Face aux légionnaires, le colonel Benjamin Brunet, commandant la 13e DBLE, a rappelé la portée de cet instant. « Vous avez demandé l’octroi de la nationalité française, vous jugeant dignes de devenir un de ses fils. La France vous l’a accordée. »

En s’engageant, ces hommes avaient trouvé « une nouvelle famille ». Avec la naturalisation, ils trouvent désormais « une nouvelle patrie qu’il vous faudra servir et défendre encore au-delà de votre engagement légionnaire ».

Des mots forts, inscrits dans la tradition d’un régiment dont l’histoire est marquée par l’engagement d’étrangers au service de la France.

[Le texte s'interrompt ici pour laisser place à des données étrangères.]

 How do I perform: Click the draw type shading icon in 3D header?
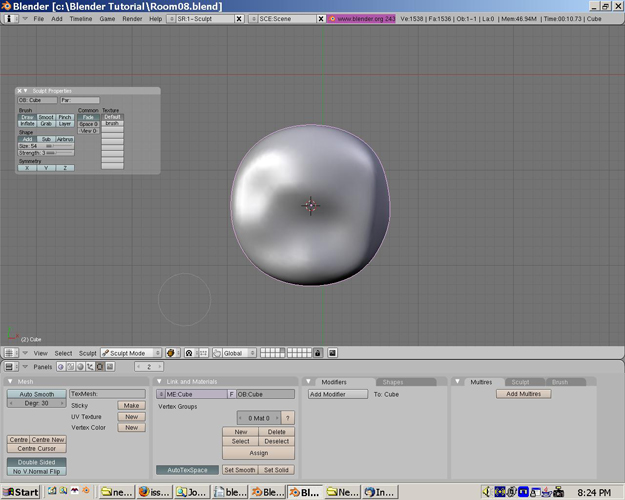coord(171,353)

« Servir la France avant même d’en devenir citoyen »

La sous-préfète de Lozère, Valérie Fuscien, a salué « l’aboutissement d’un parcours d’engagement exigeant » et « la reconnaissance par la Nation d’un choix fort : celui de servir la France avant même d’en devenir citoyen ». Elle a rappelé que devenir Français par l’engagement militaire « revêt une dimension particulière, faite d’exigence, de discipline et de fidélité ».

« Par ces décrets vous êtes officiellement devenus français, mais par votre engagement, vous l’étiez déjà dans l’esprit. » Au terme de la cérémonie, les décrets sont remis. Les signatures apposées. Les applaudissements retentissent.

Pour Thapa Milan, l’instant est simple :
« Maintenant je suis français. »

Une phrase courte, mais le point d’aboutissement de sept années sous l’uniforme.